Но есть еще у них такая малость,

Как память, память сердца и души —

Вот – то, что в жизни им еще осталось.

Из окон коммуналок, на закат

Сквозь пелену своих воспоминаний

Они с прищуром пристально глядят,

Грустя о неисполненных желаньях.

Погаснет солнце, ночь бессонна и длинна,

Не скоро новый день еще настанет,

А в лунном свете одиноко у окна

Останется грустить цветок герани.

Женщине

Из допотопного разлада и хаоса

Возник когда-то мир, прекрасный как цветок.

Труднее не было с тех пор вопроса:

Кто мирозданью дал живительный глоток?

Кто напоил хаос животворящей влагой?

Кто сотворил в гармонии любовь?

Великое, космическое благо,

Священное, как жертвенная кровь.

Ни Демиург, ни абсолютная идея,

Всему причиной здесь иное божество.

Ищите женщину, которой нет мудрее,

Нет терпеливей во Вселенной никого.

Через века, от самого начала,

Через великое количество судеб

Она прошла походкой величавой,

Давая миру кров, тепло и хлеб.

Она при всем, даже когда уходит,

Ее присутствия не видит лишь слепец.

И если человек – венец природе,

То человечеству все ж женщина венец.

Песня О Татарском районе

В бескрайних просторах Барабинской степи,

Где в воздухе слышится трав перезвон,

Раскинулся ставший родимым навеки

Трудяга Татарский район.

Припев:

Вокруг поля да колки,

Да ширь со всех сторон,

Знакомые проселки —

Татарский район.

Под небом сибирским, под солнцем высоким

Кружится твоих деревень хоровод.

Здесь судеб начало, здесь жизни истоки,

Здесь дух богатырский живет.

Припев.

Люблю прокатиться по пыльным дорогам

В горячую пору осенней страды,

Колосья пшеницы руками потрогать,

Прилечь у пахучей скирды.

Припев.

И в ласковой сини томящего лета,

И в дымке заснеженного февраля

Сердцами людей ты всегда обогрета,

Моя дорогая земля.

Припев.

Слышишь, родина детства

(предполагаемая песня)

Слышишь, родина детства,

Слышишь, отчий мой край,

Мне судьба издалека

протрубила тревогу.

Повенчай меня, родина,

отчий край, повенчай,

Мне сегодня пора

собираться в дорогу.

Повенчай меня с далью

небес голубых,

С деревенской избой,

что меня согревала.

Здесь житейскую мудрость

я впервые постиг,

Здесь впервые весна мне

заснуть не давала.

Повенчай меня с ветром,

с тихой вешней зарей.

Повенчай, нет желанья

сильнее, ей Богу,

С той дорогой, что нынче

позовет за собой,

С той, что вновь приведет

к дорогому порогу.

Пусть в душе не погаснет

милой родины свет,

Сколь была бы недолгою

наша разлука.

И за тысячу верст,

в бездне прожитых лет

Я твой зов различу

среди множества звуков.

Песня студентов- практикантов

Лишь только весеннее солнце пригреет,

Сверкая как новенький медный пятак,

Над лагерем нашим вновь гордо зареет

Веселой республики ИЛовский флаг.

Припев:

Инструктивный лагерь,

Как любимый шлягер,

Долго будет в сердце музыкой звучать.

Пронесутся даты,

Новые ребята

Лучшие традиции будут продолжать.

Усталость и грусть здесь не могут прижиться,

Стеснительность ложную гоним мы прочь,

Вот если б могло это все повториться

Или хотя б отодвинулась ночь.

Припев.

Мы всеми здесь были, мы всеми здесь будем,

Артисты, спортсмены в едином лице,

Мы самое сонное царство разбудим

И, может, взгрустнем о прошедшем в конце.

Припев.

Когда приходят весны

Как часто мы с годами теряем к жизни вкус.
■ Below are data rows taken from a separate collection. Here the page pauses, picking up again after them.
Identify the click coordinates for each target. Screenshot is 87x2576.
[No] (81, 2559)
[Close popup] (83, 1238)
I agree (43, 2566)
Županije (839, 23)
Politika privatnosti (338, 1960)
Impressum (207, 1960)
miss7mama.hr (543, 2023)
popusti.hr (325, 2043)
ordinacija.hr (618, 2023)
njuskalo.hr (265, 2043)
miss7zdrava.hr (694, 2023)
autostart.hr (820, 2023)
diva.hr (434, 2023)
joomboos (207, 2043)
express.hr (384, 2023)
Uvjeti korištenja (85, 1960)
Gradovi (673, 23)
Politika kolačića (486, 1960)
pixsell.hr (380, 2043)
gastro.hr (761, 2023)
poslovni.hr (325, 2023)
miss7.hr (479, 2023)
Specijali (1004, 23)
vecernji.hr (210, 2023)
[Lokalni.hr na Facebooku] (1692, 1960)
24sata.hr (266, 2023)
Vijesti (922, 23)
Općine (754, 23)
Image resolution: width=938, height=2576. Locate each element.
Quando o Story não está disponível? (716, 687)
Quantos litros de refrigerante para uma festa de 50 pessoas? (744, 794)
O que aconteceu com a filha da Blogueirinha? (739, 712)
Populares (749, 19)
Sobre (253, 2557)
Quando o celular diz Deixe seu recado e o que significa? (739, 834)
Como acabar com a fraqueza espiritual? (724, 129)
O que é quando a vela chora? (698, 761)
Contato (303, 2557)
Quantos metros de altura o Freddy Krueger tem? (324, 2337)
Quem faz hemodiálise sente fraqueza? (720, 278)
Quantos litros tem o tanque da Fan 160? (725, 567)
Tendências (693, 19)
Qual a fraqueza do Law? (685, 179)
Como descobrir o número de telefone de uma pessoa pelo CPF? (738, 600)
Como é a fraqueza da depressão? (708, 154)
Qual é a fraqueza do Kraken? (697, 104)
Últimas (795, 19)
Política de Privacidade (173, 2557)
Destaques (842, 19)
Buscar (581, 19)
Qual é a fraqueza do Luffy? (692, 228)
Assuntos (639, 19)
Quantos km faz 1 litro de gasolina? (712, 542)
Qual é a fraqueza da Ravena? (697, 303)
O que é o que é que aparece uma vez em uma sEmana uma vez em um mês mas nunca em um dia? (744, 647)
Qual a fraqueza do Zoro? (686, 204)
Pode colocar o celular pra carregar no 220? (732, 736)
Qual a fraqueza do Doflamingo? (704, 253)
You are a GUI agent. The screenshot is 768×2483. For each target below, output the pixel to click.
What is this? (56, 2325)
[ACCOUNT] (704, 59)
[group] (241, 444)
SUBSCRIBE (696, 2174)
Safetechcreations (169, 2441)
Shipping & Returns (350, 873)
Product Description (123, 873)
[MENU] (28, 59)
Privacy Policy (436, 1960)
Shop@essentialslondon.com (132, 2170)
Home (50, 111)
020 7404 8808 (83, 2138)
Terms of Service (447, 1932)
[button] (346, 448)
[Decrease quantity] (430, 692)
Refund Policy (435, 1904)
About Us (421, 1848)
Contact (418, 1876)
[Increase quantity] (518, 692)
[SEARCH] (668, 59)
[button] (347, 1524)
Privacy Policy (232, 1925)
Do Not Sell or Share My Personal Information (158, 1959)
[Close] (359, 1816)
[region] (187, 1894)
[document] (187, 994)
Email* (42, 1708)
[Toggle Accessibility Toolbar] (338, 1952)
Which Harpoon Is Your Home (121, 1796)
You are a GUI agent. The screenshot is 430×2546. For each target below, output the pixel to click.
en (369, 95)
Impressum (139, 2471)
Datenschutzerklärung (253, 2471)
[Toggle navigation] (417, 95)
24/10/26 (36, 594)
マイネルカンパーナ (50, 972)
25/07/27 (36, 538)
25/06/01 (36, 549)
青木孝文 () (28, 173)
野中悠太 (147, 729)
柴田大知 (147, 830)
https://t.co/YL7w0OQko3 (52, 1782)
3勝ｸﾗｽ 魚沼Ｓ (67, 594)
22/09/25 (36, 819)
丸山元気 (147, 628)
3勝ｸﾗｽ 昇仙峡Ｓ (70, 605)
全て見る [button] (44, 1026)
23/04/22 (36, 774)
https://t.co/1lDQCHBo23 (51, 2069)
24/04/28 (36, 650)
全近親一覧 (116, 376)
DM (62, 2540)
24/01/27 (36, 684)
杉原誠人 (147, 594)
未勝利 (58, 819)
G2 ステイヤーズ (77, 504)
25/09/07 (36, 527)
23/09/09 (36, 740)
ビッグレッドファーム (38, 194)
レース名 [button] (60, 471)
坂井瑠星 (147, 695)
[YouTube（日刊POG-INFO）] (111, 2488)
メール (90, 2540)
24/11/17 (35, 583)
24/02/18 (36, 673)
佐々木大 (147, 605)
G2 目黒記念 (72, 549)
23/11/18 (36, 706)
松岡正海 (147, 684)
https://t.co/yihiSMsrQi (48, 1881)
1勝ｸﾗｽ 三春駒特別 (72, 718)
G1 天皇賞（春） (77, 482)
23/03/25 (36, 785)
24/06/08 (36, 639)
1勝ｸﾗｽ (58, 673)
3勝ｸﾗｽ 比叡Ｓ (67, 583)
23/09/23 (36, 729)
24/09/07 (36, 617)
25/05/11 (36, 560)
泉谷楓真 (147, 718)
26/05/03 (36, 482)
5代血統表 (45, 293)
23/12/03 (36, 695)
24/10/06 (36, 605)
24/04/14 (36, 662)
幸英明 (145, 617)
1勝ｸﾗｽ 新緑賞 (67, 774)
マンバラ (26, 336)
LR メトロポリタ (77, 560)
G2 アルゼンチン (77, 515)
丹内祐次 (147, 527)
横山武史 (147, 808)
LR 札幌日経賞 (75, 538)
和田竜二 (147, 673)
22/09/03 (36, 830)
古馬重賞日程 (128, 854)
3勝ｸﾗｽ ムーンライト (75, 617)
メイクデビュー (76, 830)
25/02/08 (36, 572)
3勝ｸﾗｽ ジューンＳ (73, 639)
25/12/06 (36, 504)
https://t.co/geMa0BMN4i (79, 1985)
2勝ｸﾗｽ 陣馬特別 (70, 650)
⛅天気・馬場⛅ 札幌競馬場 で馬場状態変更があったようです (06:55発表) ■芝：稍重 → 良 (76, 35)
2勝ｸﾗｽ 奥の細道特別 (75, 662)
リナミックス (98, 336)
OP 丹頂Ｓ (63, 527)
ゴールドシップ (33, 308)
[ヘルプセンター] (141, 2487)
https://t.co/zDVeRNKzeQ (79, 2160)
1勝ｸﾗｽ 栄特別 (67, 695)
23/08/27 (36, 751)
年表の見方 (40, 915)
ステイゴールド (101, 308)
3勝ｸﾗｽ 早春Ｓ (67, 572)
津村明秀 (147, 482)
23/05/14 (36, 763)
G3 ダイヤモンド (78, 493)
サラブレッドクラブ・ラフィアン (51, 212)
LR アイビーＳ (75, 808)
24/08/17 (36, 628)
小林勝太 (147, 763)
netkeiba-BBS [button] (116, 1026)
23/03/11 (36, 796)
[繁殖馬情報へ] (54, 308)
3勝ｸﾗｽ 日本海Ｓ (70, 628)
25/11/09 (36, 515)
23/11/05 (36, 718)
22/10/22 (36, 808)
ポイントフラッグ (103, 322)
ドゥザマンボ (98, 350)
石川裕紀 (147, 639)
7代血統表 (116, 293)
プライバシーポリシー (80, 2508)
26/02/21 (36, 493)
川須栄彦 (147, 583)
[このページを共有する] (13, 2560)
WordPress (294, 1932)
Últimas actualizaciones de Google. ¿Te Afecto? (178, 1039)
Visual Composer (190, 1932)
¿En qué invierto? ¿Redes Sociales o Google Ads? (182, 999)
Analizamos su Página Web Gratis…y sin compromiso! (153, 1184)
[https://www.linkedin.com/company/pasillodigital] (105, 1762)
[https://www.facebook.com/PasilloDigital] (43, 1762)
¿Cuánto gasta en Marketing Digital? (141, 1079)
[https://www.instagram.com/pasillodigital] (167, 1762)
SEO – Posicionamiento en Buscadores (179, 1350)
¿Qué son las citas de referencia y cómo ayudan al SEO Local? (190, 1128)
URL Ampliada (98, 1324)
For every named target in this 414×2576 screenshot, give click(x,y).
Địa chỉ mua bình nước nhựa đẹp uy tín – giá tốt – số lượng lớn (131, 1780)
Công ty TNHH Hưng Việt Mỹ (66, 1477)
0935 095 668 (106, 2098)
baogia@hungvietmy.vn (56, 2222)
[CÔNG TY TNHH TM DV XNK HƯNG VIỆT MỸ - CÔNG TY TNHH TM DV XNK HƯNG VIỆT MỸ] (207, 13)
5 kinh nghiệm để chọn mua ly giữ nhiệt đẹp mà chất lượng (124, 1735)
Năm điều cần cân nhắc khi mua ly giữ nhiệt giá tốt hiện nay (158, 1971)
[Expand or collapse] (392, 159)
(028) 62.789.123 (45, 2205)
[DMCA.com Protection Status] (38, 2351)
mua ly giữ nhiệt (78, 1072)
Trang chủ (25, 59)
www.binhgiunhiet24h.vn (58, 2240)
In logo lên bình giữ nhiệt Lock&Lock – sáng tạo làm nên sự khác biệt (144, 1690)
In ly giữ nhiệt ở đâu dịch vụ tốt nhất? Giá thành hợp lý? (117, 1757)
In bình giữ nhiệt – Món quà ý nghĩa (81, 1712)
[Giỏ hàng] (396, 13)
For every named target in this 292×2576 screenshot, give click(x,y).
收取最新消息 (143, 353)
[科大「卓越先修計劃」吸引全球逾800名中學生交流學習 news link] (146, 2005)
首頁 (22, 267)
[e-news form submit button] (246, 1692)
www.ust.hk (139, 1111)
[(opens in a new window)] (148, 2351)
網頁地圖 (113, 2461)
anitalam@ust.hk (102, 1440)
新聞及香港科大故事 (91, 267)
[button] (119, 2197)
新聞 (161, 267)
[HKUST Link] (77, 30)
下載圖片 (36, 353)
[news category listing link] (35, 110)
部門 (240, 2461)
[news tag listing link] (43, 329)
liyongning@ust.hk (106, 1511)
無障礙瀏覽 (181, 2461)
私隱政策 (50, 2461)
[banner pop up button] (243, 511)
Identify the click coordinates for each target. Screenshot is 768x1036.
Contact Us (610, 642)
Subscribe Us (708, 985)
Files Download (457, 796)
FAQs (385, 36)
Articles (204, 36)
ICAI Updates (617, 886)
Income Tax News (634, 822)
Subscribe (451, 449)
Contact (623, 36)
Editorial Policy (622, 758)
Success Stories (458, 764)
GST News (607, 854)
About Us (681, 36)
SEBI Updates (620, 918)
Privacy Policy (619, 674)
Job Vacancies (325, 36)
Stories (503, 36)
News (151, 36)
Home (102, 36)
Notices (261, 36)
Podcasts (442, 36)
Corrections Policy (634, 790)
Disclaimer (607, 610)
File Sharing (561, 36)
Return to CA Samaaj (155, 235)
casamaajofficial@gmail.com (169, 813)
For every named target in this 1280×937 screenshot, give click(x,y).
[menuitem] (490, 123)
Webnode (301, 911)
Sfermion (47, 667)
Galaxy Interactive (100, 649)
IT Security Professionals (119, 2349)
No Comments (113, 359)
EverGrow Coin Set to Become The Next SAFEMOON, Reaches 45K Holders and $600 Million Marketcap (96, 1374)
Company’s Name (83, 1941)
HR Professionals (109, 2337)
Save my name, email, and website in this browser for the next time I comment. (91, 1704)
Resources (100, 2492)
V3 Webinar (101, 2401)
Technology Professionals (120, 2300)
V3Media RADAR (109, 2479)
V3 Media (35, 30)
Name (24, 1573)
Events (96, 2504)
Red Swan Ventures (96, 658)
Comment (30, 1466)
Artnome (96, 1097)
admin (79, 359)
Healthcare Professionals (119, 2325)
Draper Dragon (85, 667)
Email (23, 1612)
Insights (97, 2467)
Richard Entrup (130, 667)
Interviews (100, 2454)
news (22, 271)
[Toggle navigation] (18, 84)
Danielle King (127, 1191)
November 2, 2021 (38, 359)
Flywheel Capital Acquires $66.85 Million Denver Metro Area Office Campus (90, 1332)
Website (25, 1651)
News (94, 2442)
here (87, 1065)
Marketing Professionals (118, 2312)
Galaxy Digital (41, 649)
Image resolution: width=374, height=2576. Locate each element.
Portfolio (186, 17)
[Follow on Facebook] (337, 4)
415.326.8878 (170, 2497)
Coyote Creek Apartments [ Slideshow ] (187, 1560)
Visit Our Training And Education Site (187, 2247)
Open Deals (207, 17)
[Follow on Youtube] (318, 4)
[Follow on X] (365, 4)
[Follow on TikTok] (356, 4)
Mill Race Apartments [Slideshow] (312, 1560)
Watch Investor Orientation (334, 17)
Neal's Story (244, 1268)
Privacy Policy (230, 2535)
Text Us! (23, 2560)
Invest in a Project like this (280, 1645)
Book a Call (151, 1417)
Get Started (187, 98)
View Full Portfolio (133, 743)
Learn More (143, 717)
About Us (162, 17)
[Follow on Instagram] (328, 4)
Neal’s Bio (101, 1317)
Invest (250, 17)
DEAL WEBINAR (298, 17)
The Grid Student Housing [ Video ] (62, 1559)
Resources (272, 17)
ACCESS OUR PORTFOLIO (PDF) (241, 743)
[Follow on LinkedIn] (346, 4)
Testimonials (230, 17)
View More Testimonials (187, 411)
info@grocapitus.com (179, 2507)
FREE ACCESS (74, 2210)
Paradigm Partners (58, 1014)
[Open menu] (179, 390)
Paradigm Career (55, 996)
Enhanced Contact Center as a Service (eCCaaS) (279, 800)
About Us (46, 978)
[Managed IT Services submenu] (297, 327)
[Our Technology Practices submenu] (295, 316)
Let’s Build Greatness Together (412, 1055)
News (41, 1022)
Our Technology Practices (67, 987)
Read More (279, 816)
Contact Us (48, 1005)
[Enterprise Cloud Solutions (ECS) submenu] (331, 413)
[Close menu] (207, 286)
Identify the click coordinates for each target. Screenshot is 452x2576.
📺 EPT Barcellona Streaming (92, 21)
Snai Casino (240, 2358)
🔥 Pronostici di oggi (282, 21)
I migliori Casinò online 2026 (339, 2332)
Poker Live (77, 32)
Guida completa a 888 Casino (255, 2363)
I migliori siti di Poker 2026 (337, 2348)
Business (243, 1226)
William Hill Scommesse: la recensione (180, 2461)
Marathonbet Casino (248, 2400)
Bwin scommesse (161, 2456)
Тогда нам остается лишь старых правил груз.

Становимся несносны от будничных забот.

Но к нам приходят весны в потоках шалых вод.


И будто бы впервые переживаем вновь

Броженья чувств стихию, как первую любовь.

Из юности далекой, из первой той весны

С греховной подоплекой к нам те приходят сны,


Которых невозможно, проснувшись, объяснить,

Но от которых хочется на всю катушку жить.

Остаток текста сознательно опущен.